Das sympathischste Großmaul der Welt

Robbie Williams schmiss Konzertereignis des Sommers

9.9.99 – welch unvergessliches Datum. Nein, nicht wegen der vielen romantischen Ja-Sager. Sondern wegen des einen rockenden Nein-Sagers: Robbie Williams. Der hatte vor vier Jahren zu "Take that" "Fuck that" gesagt.
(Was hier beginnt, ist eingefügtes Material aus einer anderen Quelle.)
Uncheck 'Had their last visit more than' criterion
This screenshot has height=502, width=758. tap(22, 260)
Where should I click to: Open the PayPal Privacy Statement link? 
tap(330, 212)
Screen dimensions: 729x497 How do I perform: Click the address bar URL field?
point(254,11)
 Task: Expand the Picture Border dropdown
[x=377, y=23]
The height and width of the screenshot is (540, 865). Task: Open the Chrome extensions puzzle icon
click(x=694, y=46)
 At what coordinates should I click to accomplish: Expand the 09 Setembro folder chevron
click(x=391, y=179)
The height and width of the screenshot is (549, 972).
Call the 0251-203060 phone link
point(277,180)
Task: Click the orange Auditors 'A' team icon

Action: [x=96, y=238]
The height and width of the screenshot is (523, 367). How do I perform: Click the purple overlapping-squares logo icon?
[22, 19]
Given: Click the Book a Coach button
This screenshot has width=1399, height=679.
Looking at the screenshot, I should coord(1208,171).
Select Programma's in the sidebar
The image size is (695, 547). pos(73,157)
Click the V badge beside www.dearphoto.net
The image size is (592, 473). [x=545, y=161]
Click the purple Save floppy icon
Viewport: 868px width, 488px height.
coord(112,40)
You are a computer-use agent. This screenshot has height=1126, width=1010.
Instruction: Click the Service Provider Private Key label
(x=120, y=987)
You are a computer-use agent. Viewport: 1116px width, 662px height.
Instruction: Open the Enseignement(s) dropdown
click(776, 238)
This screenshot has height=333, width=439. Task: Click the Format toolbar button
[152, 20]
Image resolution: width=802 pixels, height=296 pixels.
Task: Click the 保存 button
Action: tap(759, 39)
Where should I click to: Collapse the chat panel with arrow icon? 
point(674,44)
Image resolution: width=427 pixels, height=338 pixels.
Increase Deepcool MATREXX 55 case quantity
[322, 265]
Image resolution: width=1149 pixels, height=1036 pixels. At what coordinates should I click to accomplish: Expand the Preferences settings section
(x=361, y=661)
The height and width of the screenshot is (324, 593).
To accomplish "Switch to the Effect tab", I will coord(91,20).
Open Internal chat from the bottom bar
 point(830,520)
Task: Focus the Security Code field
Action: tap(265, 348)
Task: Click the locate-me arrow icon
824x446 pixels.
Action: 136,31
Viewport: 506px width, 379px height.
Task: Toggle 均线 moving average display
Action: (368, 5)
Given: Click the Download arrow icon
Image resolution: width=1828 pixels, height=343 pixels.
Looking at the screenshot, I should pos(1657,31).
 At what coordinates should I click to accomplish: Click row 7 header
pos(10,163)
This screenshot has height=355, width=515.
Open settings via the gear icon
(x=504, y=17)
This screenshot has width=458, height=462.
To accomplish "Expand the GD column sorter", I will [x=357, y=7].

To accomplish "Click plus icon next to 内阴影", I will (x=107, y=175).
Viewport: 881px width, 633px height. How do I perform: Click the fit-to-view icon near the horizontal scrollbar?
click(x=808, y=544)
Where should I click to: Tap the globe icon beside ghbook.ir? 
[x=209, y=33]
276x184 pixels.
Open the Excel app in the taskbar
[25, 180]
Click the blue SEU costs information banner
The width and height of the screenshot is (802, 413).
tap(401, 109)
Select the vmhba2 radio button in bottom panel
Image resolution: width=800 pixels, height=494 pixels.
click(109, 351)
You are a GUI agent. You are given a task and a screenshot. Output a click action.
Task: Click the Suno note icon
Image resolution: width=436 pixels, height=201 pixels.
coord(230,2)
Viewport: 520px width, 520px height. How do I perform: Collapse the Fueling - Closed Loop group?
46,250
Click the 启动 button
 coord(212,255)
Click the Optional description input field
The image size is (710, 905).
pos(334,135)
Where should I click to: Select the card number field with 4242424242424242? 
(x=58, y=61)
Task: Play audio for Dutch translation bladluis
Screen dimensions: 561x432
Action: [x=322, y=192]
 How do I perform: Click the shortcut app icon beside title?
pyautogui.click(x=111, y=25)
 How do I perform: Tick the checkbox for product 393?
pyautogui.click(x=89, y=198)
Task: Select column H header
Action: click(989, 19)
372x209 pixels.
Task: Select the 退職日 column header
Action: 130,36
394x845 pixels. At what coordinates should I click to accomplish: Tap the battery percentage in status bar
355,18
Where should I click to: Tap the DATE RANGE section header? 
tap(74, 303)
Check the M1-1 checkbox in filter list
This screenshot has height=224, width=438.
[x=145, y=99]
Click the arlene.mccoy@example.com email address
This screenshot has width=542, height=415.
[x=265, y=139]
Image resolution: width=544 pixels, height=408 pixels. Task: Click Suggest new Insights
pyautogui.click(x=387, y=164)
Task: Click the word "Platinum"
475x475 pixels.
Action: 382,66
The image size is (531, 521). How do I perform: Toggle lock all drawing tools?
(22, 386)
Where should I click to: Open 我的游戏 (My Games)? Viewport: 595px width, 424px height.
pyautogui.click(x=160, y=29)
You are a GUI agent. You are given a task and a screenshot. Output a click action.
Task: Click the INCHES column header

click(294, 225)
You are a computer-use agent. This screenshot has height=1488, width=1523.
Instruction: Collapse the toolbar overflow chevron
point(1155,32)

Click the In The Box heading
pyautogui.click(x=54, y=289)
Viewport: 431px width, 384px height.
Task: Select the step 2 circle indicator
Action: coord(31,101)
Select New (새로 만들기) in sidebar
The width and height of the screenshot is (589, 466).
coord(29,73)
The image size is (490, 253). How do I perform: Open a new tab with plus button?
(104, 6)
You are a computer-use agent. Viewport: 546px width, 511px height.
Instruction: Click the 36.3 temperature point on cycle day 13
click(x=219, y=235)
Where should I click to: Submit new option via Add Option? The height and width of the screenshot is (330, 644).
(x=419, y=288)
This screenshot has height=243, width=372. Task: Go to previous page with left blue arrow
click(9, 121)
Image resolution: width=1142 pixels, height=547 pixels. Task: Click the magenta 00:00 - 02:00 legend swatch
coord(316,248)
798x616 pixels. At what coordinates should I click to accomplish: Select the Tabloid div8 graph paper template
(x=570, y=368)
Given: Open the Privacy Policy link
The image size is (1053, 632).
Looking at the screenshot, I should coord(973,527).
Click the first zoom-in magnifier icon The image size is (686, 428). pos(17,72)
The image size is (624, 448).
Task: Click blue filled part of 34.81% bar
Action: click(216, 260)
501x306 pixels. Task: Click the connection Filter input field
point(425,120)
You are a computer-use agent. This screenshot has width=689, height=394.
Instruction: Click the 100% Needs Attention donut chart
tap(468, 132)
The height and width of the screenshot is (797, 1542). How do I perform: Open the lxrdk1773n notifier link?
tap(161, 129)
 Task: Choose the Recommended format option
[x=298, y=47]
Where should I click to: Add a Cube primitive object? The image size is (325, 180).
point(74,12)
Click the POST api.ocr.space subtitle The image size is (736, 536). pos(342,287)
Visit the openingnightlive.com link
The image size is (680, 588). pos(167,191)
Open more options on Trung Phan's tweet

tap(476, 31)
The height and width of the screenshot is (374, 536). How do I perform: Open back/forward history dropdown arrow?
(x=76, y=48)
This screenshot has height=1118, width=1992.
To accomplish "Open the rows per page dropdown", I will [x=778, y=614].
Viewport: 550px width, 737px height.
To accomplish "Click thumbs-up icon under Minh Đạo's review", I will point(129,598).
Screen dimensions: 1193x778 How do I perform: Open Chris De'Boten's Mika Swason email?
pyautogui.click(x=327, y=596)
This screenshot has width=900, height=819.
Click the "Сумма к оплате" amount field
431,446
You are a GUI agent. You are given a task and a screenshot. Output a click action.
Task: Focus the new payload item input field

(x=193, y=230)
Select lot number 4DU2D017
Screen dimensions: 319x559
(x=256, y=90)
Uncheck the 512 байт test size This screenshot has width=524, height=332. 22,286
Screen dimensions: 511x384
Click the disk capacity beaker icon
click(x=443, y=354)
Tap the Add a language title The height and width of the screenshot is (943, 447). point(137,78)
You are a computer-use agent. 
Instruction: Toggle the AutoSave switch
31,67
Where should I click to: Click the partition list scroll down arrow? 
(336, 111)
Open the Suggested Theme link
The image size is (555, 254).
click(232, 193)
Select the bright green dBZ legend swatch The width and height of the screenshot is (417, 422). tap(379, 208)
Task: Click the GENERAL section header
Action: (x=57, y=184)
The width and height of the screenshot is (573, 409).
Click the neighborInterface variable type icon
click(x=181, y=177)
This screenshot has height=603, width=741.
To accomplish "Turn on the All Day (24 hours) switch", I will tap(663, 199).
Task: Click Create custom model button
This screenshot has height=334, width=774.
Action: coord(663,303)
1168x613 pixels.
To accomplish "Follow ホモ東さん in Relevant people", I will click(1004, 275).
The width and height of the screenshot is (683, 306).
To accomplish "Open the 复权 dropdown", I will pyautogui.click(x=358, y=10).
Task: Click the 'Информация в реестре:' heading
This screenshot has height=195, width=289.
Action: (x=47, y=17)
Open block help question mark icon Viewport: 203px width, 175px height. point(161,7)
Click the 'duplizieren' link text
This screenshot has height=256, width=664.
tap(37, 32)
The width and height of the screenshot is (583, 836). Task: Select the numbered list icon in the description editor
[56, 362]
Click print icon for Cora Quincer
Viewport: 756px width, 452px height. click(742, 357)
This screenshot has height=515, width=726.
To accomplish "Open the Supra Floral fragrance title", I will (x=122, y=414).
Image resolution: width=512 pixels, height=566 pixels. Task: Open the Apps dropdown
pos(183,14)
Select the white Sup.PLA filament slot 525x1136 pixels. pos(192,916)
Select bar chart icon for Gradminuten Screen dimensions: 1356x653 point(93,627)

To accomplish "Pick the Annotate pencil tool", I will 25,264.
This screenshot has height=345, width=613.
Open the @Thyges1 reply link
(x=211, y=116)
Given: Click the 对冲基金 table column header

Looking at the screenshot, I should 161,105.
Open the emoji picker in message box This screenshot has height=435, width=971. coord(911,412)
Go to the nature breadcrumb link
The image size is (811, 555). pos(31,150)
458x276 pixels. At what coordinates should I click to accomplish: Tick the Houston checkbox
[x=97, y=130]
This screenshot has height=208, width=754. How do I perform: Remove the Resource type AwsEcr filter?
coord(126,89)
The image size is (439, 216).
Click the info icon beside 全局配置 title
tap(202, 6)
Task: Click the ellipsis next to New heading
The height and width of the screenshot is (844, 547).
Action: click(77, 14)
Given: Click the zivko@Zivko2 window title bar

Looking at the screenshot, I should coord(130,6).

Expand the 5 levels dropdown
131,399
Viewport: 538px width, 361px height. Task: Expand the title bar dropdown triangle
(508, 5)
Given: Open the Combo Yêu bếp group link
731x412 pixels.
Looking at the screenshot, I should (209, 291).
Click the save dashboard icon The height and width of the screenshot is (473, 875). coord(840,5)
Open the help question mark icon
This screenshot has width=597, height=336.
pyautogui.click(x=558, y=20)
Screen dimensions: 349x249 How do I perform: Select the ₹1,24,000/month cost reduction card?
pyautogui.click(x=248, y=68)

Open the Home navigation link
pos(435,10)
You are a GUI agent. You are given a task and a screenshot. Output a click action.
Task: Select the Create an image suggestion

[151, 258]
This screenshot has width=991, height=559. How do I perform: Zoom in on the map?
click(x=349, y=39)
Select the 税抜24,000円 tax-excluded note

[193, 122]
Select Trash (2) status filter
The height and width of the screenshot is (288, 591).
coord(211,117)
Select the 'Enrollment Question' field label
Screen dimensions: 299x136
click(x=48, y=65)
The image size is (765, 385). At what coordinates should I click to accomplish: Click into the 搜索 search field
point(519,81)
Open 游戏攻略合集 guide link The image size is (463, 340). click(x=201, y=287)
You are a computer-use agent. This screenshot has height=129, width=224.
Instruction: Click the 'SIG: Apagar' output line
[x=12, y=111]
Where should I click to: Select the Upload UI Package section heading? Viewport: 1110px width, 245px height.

Dass das eine gute Entscheidung war, bewies er bei seinem Konzert in der Offenbacher Stadthalle.

In der bis unters Dach (mit teilweise von weither angereisten Fans) gefüllten Offenbacher Stadthalle schmiss er das Konzertereignis des Sommers – einen 75-minütigen Saunagang mit dem wirkungsvollsten Aufguss gegen Langeweile und schlechte Laune: Entertainment.

Der Titel des Openers war Programm des Konzerts, ist Programm der Person: "Let Me Entertain You". Vorbei sind die Zeiten einstudierter Tanzschrittchen, jetzt rast Robbie wie ein Wildgewordener von einem Ende der Bühne zum anderen, springt in die Höhe und landet im Spagat, reisst die Arme auseinander und greift sich ungeniert in das Körperteil, das er sogar schon auf Deutsch kennt: "Alles klar im Schritt?" fragt er grinsend in die johlende Masse.

Die ist aufgeteilt in die kreischenden Mädels von damals, die sich direkt vor der Bühne gegenseitig platt drücken und reihenweise von den schwerstarbeitenden Security-Leuten aus der Menge gehievt werden, und in die Fans von heute, die zwar nicht ganz so hysterisch, aber genauso frenetisch jubeln und singen und klatschen und tanzen, wie es Robbie gefällt.

"Should I Stay or Should I Go" lautet – nach einem Full-Speed-Programm zwischen "Karma Killer" und dem vom Publikum fast alleine gesungenen "Angel" – seine rhetorische Zugaben-Frage. Sie wird mit einem kollektiven Gehüpfe beantwortet, das so manche Punk-Größe neidisch machen würde.

"It΄s fucking hot up here" hatte Robbie vorher die Schweißgebadeten getröstet und sich entschuldigt, dass der völlig am Ende sei – um dann noch mal richtig aufzudrehen, gemeinsam mit einer Band, die im Gegensatz zu Take That nicht nur musikalisch, sondern auch menschlich ganz genauso drauf zu sein scheint wie er selbst.

Näturlich ist Robbie Williams auch heute noch eine Inszenierung. Nur: Damals, bei Take That, wurde er inszeniert – als glattgebügelter Teenie-Schwarm. Heute, auf Solopfaden, inszeniert er sich selbst – als das sympathischste Großmaul der Welt. Sympathisch deshalb, weil sein breites Grinsen, seine ausgebreiteten Arme und sein durchdringender Blick zwar sagen "Ich bin der Größte", dabei aber den ihm zu Füßen liegenden Fans vermitteln "Ihr aber auch".

Der neue Robbie Williams ist nicht nur glaubwürdiger, sondern macht auch mehr Spaß. Den Fans, der Presse – und am allermeisten wohl ihm selbst.